What is required:
Reproduce exactly the entries from the "Given: Maximize the Ricochet HD window" line to the end. Skip all pictures.

[[ Material to process, beginning ]]

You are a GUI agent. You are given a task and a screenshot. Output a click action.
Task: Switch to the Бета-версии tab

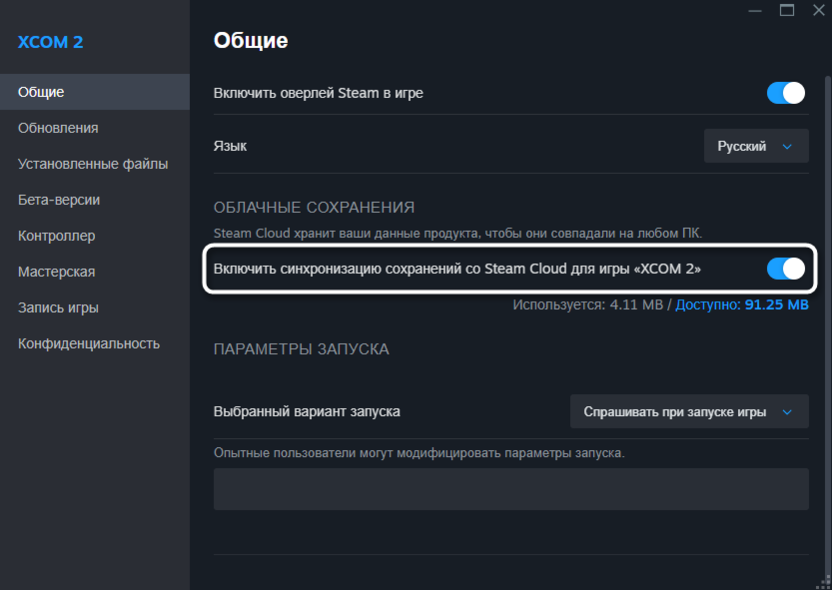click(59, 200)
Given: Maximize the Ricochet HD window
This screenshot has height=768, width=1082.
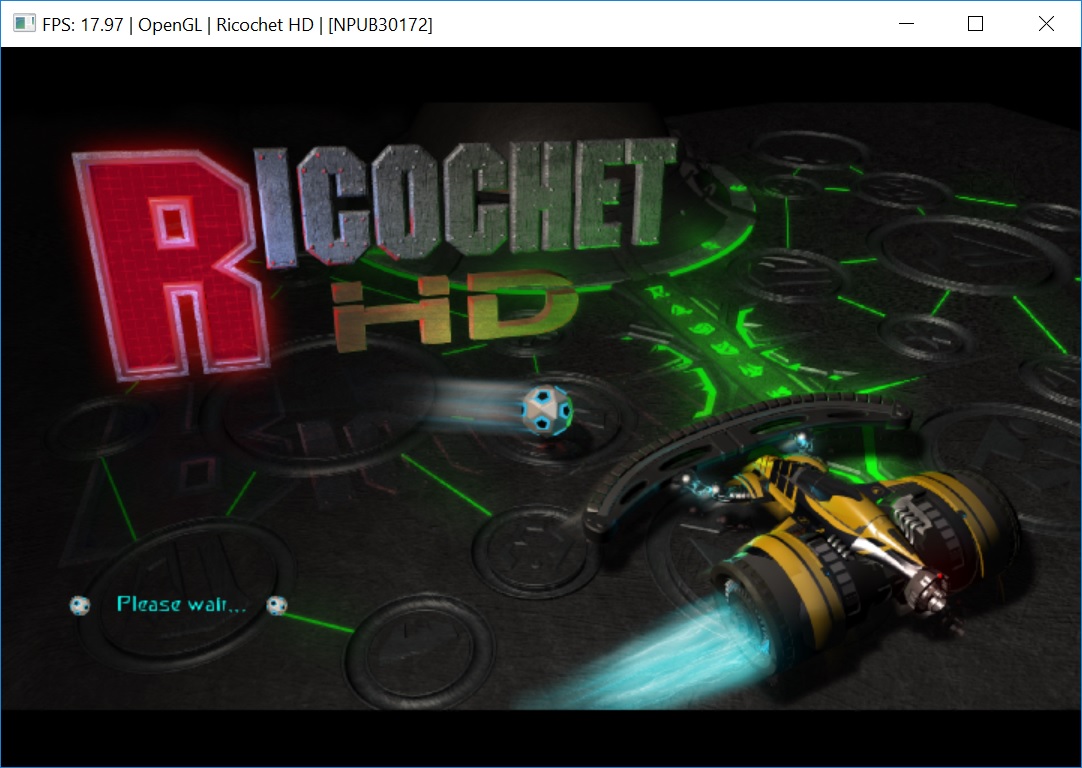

[[ Material to process, end ]]

Answer space:
Given: Maximize the Ricochet HD window
This screenshot has height=768, width=1082.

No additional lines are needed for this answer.